Chemical Engineering faculty search
For faculty searches in the Department of Chemical Engineering, Jaramillo said the two goals are to identify multiple candidates to whom the school would want to make offers and to improve diversity within the department and the broader School of Engineering community.
“One of our observations was that our conventional faculty search processes really were not particularly conducive to meeting these particular goals,” he said. “If we want to modify our search outcomes, we better modify what we are doing.”
In his presentation, Jaramillo outlined some of the ways the department changed the search and interview processes in a recent junior-level chemical engineering faculty search. To increase the pool of candidates, the search committee expanded its outreach, reaching out directly to talented students and postdoctoral scholars, especially to those who would diversify the department. The committee streamlined the on-site interview process and increased the number of top candidates to bring in for interviews. These efforts allowed for a more diverse group of candidates.
Other key elements in rethinking the search process were to create and implement a standard rubric, generate a list of standard questions that relate to the rubric and improve the process to collect and distribute feedback for faculty discussions.
Jaramillo also stressed the importance of the student voice in the process. “The student feedback has been absolutely essential,” he said. “They can get very different information than we can get as faculty.”
Responding to a question about how he got buy-in on this new search process, given that it was radical departure from past practices, Jaramillo said that it helped to position it as an experiment that could be evaluated and adjusted in its next iteration.
Prior to the diversity and inclusion presentations, there were questions posed to the president and provost on a few issues.
One set of questions focused on the academic publisher Elsevier, specifically around limitations of access and increasingly high subscription costs.
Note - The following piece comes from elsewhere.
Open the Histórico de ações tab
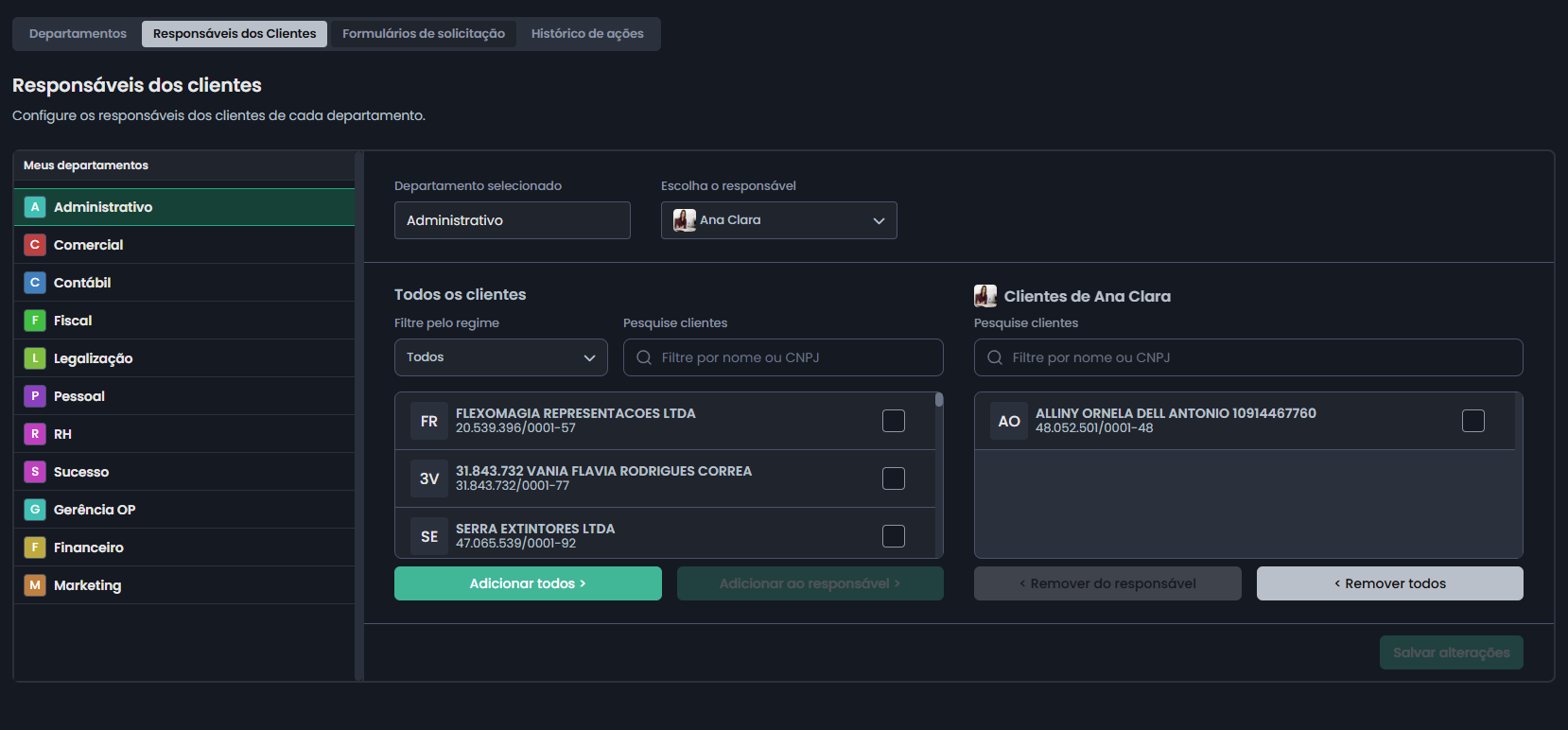Image resolution: width=1568 pixels, height=730 pixels. point(586,34)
The University of California system recently canceled its subscription contract with Elsevier after unsuccessful negotiations for renewal.
Provost Persis Drell explained that Stanford’s main library is in the second year of a five-year contract with Elsevier. “We are all watching the UC situation … very carefully, and we will want to keep faculty engaged as we approach that renewal in three years,” she said.
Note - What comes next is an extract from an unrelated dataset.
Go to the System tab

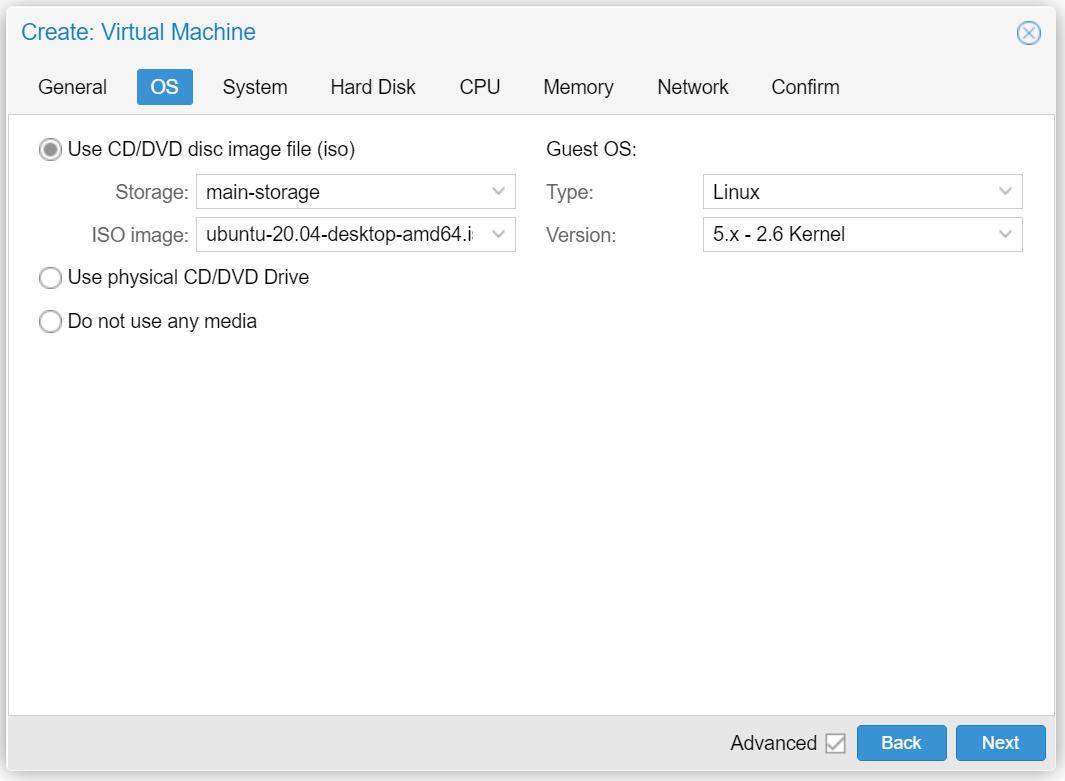point(255,87)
Following up on a previous senate discussion of the Hoover Institution, some senators posed questions about its role on campus, including in the revised Cardinal Conversations program now being developed.
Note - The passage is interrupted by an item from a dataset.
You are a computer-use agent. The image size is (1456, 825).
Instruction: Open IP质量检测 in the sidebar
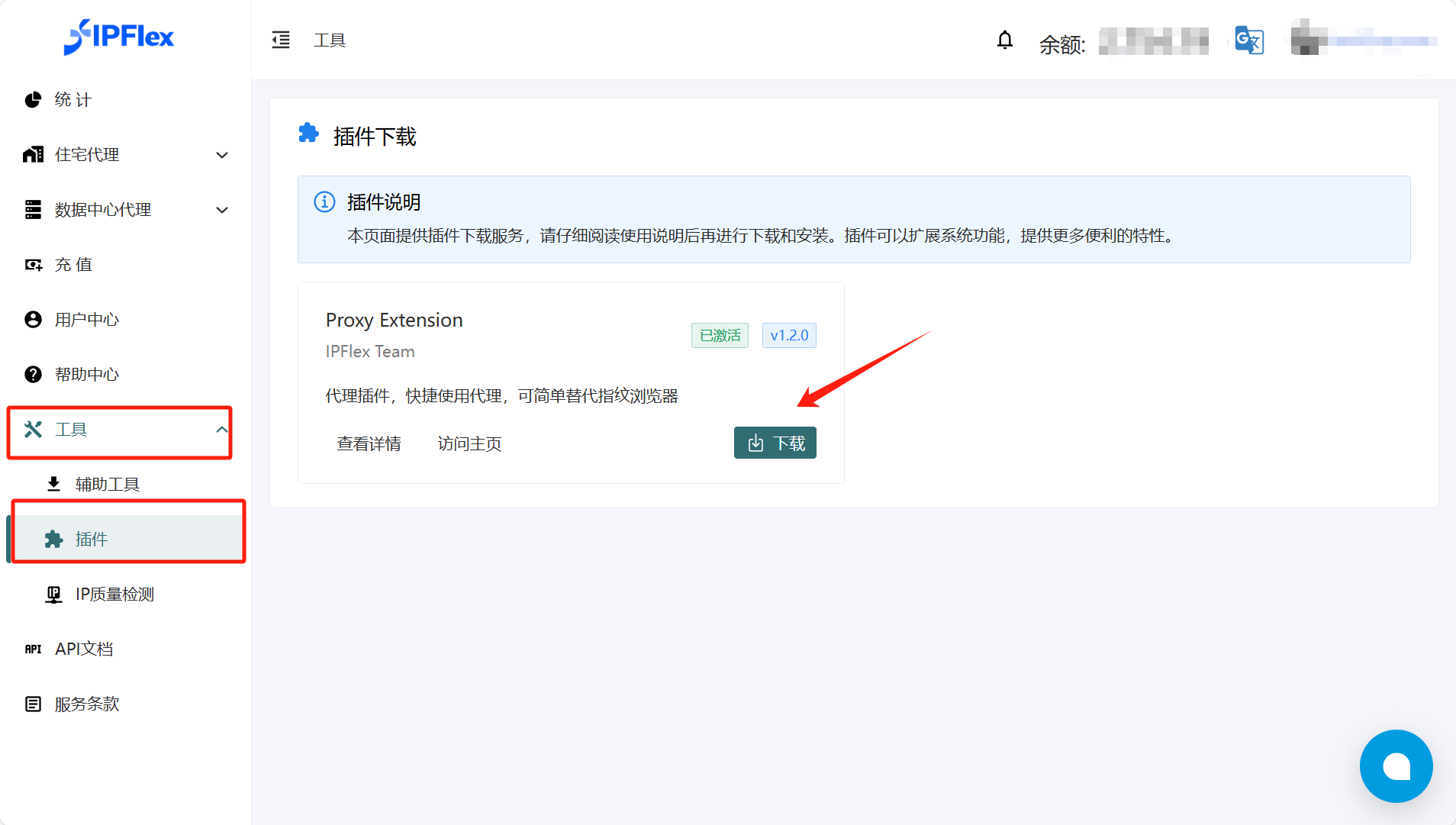114,595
Drell noted the broad diversity of work produced by Hoover and the ability of members of the academic community to challenge scholarly work where they see fit. Vice Provost for Student Affairs Susie Brubaker-Cole noted that a faculty committee is providing assistance in developing the revised Cardinal Conversations program, but that student organizers will determine the format and content of the programming.
In response to a question about Stanford’s support for Palo Alto schools under a proposed new General Use Permit (GUP), President Marc Tessier-Lavigne said the university is pursuing a development agreement with Santa Clara County that will address that issue as well as other local community benefits.
“We want to continue to have productive discussions with them. We want to figure out how to make it a win-win for the community, the Palo Alto schools and Stanford,” he said. “We’re committed to a long-term and productive partnership.” He invited senate members to read more about the issue on the GUP website.
The full minutes of the March 7 meeting, including the discussion that followed the presentations, will be posted on the Faculty Senate website. The next senate meeting is scheduled for April 11.